PASSAGE:
'''

During the last five contests, he caught 11 passes for 238 yards and one touchdown. Bryant showed the ability that landed him on national radars as a freshman, when he made 22 receptions for 331 yards and ESPN named him a Freshman All-American.
Health is the biggest factor for Bryant, but Washington's upgrade at quarterback certainly doesn't hurt. Georgia transfer Jacob Eason is taking over the offense in 2019.
Bryant seems destined for a breakout season.
Kelly Bryant, QB, Missouri
Kelly Bryant was a critical piece of Clemson's championship-winning season in 2018, accounting for 259 yards and two touchdowns while guiding the Tigers to a 28-26 victory at Texas A&M.
Within three weeks, however, the starter became the backup to Trevor Lawrence. Understandably, Bryant decided to protect his future.
The dual-threat quarterback left the team and took a redshirt. That choice allowed one final year for Bryant, who collected more than 4,000 yards of total offense at Clemson. He's now the replacement for Drew Lock at Missouri.
Yes, the program is facing a postseason ban in 2019. But an experienced offensive line and promising receiving corps led by Johnathon Johnson suggest Bryant will have a positive end to his college career.
K'Lavon Chaisson, OLB, LSU
Let's call this a delayed breakout.
K'Lavon Chaisson earned Freshman All-SEC recognition in 2017, posting 27 tackles with 4.5 for loss. He performed so well in the backup role that Devin White, a future first-round pick, said he expected Chaisson to break LSU's single-season sack record last season.
That pursuit didn't last four quarters. Chaisson tore the ACL in his left knee during the season-opening win over Miami.
Chaisson participated in spring practice and should be healthy for 2019. The expectations are unchanged; it's simply a year later.
Trevon Hill, DE, Miami
During his first two campaigns at Virginia Tech, Trevon Hill collected 15.5 tackles for loss and eight sacks. And in 2018, he excelled with 4.5 takedowns in the backfield over three appearances.
But that's when his season ended.
Virginia Tech dismissed Hill "for not upholding the high standards" of the program. He eventually transferred to ACC rival Miami. Not only do the Canes have three straight top-12 finishes in yards per play allowed, but they also needed a replacement for NFL-bound Joe Jackson.
Miami has confidence in redshirt freshman Gregory Rousseau, but Hill gives the Hurricanes a dynamic, experienced starter.
Khaleke Hudson, Viper, Michigan
In 2017, Khaleke Hudson took full advantage of Jabrill Peppers' departure. The hybrid defender racked up 82 tackles with 18 for loss and eight sacks, also intercepting two passes and forcing two fumbles.
But he didn't provide a similar impact last year.
Hudson managed 44 tackles with 3.5 for loss and―other than blocking two kicks―didn't create a turnover. Sure, takeaways are mostly random. Still, the steep drop in playmaking stats was stunning, and regression toward the mean is likely.

'''

GIVEN PROBLEM 1: Set down the football passage word for word, everything from "Bryant seems destined" down to "at Texas A&M.".
The football passage and the entries that follow it have no connection to each other.

EXTRACTED INFORMATION:
'''

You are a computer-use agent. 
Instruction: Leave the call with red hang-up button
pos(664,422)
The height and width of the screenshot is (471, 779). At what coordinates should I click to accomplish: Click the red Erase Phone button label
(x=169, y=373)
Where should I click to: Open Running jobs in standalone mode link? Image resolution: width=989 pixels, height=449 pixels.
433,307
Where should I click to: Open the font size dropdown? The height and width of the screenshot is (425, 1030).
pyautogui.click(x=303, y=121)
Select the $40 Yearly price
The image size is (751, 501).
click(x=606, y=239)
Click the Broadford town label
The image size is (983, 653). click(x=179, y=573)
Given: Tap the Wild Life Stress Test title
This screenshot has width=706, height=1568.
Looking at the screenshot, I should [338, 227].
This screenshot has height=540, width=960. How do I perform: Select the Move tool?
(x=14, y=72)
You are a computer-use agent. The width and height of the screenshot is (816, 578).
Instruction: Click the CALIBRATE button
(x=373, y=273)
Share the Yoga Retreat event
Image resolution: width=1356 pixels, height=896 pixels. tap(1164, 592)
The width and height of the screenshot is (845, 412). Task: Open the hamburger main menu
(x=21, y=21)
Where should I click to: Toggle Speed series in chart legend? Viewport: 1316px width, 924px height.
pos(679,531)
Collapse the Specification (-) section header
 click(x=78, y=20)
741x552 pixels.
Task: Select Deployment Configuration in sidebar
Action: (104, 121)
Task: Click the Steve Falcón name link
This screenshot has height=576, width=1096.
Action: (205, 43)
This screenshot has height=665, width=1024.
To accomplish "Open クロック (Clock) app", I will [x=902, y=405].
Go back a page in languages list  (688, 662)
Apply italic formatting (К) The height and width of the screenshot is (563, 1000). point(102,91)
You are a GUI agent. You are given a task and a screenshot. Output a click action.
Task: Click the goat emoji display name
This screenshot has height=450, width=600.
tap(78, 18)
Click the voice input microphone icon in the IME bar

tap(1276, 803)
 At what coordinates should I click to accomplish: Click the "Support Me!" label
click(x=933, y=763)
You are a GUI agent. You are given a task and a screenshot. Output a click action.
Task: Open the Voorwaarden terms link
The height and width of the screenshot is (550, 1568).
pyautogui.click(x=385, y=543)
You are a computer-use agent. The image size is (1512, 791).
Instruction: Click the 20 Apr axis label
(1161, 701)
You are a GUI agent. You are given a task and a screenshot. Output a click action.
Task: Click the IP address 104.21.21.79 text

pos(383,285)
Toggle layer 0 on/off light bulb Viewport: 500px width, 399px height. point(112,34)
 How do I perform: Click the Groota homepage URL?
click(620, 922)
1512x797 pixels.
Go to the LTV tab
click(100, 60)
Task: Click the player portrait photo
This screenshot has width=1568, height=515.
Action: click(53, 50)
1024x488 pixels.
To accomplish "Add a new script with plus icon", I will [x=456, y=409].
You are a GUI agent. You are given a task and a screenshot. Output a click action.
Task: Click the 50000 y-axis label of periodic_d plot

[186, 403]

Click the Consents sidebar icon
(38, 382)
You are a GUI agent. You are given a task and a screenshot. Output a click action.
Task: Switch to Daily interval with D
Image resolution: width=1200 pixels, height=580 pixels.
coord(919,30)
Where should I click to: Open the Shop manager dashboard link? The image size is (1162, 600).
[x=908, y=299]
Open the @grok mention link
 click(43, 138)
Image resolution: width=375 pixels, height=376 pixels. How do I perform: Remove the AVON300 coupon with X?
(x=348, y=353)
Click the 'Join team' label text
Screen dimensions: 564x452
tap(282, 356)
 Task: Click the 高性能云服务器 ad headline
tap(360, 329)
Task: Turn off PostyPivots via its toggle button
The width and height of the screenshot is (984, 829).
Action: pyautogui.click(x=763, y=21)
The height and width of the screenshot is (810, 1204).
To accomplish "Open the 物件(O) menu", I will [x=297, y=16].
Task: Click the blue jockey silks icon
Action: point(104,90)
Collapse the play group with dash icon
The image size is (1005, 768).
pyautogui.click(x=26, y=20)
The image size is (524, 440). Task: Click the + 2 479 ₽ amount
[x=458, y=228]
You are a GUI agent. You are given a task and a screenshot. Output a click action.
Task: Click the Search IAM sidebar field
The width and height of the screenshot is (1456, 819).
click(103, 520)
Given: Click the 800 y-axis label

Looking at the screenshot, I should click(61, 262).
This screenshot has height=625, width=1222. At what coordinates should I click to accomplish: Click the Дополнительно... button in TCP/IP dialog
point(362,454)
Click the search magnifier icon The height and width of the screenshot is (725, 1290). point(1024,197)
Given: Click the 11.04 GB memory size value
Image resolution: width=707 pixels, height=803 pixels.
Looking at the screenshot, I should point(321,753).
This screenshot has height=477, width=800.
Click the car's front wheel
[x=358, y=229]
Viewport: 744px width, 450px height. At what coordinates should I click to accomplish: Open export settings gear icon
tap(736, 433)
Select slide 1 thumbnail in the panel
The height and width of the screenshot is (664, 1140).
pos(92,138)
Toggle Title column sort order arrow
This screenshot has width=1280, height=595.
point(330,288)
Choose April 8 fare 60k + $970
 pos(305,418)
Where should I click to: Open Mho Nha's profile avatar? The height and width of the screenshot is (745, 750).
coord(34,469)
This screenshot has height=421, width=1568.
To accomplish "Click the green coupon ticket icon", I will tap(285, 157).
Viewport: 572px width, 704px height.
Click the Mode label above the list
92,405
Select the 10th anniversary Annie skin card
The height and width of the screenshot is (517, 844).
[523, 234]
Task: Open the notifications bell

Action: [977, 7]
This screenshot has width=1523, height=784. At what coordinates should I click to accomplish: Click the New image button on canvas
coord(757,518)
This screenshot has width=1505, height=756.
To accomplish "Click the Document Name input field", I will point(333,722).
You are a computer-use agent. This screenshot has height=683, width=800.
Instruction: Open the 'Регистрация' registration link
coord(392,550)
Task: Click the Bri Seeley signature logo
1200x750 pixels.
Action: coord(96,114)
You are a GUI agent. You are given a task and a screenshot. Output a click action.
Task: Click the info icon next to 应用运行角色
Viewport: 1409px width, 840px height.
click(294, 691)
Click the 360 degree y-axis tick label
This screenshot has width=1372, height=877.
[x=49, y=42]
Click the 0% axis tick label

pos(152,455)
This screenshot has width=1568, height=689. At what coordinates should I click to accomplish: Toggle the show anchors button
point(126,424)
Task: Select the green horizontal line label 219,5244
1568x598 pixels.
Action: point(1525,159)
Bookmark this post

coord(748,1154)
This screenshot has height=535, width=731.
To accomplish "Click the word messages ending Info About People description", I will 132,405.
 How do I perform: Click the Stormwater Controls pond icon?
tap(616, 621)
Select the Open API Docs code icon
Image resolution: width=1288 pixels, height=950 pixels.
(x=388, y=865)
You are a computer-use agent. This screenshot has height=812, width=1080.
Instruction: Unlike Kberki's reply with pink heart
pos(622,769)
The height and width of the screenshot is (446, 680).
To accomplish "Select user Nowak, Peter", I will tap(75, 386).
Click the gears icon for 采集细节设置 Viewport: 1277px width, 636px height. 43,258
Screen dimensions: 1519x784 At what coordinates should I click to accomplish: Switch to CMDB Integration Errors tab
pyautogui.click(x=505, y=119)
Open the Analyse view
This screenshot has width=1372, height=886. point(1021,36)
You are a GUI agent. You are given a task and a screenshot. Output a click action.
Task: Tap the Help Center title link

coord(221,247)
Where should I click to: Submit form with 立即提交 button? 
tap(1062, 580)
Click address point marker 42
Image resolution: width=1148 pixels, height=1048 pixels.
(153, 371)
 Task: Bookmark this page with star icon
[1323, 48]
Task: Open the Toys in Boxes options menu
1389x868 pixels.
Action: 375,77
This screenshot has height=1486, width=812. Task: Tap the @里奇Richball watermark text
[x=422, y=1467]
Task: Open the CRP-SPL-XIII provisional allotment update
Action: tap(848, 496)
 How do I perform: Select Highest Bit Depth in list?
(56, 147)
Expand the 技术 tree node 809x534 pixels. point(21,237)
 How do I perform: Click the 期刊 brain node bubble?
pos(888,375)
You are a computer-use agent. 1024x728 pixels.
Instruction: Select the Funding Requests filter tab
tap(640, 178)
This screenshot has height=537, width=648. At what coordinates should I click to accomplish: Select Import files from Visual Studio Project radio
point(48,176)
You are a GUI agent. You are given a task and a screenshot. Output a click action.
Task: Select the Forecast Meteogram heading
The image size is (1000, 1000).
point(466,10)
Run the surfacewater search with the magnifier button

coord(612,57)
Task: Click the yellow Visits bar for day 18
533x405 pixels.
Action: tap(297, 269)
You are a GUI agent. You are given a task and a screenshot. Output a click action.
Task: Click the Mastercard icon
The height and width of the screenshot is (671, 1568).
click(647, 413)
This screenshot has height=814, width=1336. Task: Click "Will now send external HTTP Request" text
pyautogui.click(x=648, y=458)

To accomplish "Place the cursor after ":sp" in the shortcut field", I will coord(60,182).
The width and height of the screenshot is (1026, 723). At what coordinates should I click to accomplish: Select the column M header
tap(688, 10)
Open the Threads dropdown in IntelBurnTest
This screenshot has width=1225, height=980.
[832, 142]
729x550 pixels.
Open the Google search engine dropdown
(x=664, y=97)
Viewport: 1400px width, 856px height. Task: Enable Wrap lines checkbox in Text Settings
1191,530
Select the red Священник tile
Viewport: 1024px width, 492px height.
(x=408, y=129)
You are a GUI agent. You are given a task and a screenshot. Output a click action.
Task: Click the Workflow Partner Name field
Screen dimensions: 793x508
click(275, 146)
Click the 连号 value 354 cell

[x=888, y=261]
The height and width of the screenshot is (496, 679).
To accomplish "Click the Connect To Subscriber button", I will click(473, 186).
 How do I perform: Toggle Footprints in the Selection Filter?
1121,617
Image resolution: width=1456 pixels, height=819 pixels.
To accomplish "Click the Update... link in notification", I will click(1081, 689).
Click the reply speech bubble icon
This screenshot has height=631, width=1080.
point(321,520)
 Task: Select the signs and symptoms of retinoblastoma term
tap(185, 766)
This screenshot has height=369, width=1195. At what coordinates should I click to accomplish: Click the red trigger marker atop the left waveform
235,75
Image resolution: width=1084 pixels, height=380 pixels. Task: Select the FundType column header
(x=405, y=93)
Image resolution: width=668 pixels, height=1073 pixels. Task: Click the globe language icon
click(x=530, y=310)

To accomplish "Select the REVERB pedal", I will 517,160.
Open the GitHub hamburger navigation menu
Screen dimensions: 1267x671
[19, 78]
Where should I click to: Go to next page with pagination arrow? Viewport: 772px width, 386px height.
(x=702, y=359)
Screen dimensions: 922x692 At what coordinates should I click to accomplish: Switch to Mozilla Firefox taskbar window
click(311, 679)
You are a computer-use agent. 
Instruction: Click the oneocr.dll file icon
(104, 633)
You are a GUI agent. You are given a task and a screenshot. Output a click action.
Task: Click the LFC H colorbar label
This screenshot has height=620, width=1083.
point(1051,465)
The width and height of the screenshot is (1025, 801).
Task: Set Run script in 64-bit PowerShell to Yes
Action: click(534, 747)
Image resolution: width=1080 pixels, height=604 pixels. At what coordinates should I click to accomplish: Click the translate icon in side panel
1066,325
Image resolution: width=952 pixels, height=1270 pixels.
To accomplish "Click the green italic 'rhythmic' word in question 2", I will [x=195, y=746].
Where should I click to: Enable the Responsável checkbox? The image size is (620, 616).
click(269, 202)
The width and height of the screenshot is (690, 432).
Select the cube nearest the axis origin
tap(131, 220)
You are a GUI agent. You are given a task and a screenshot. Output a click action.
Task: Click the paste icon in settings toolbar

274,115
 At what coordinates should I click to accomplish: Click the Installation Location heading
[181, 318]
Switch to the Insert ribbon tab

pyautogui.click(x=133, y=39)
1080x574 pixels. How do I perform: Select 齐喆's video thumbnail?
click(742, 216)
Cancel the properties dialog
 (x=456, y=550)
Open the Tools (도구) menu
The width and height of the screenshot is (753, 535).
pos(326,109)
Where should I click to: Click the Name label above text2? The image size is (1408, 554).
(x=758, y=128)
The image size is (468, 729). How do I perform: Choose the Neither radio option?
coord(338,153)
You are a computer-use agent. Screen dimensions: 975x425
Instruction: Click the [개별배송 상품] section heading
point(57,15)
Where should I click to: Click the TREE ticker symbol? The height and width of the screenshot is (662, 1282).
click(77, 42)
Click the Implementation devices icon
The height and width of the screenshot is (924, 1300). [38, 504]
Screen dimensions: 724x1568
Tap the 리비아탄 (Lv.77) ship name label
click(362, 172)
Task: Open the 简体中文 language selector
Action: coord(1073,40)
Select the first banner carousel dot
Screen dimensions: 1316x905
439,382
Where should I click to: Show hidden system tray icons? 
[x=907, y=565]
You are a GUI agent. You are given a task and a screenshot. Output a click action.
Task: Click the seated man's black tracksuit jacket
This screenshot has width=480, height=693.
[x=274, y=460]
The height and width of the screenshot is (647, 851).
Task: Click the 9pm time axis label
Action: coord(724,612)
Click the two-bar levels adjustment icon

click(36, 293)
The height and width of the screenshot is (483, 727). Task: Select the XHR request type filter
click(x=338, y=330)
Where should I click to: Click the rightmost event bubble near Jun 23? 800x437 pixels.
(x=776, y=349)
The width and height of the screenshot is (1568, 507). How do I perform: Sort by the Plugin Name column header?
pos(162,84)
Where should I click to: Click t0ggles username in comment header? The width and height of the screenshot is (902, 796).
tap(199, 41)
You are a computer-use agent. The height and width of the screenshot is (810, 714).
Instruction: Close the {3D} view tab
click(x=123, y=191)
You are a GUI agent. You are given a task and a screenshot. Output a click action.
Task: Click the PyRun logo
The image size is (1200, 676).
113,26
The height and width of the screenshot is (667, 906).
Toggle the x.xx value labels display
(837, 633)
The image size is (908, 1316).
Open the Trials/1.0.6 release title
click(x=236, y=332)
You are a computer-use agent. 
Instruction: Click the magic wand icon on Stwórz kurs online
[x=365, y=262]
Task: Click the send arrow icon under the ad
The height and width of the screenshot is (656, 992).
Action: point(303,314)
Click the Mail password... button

'''

GIVEN PROBLEM 2: Extract the lines of the entries running from the line containing "The height and width of the screenshot is (471, 779)." down to the line containing "(x=169, y=373)", both ends included, and reproduce them verbatim.

CORRECT ANSWER 1:
Bryant seems destined for a breakout season.
Kelly Bryant, QB, Missouri
Kelly Bryant was a critical piece of Clemson's championship-winning season in 2018, accounting for 259 yards and two touchdowns while guiding the Tigers to a 28-26 victory at Texas A&M.

CORRECT ANSWER 2:
The height and width of the screenshot is (471, 779). At what coordinates should I click to accomplish: Click the red Erase Phone button label
(x=169, y=373)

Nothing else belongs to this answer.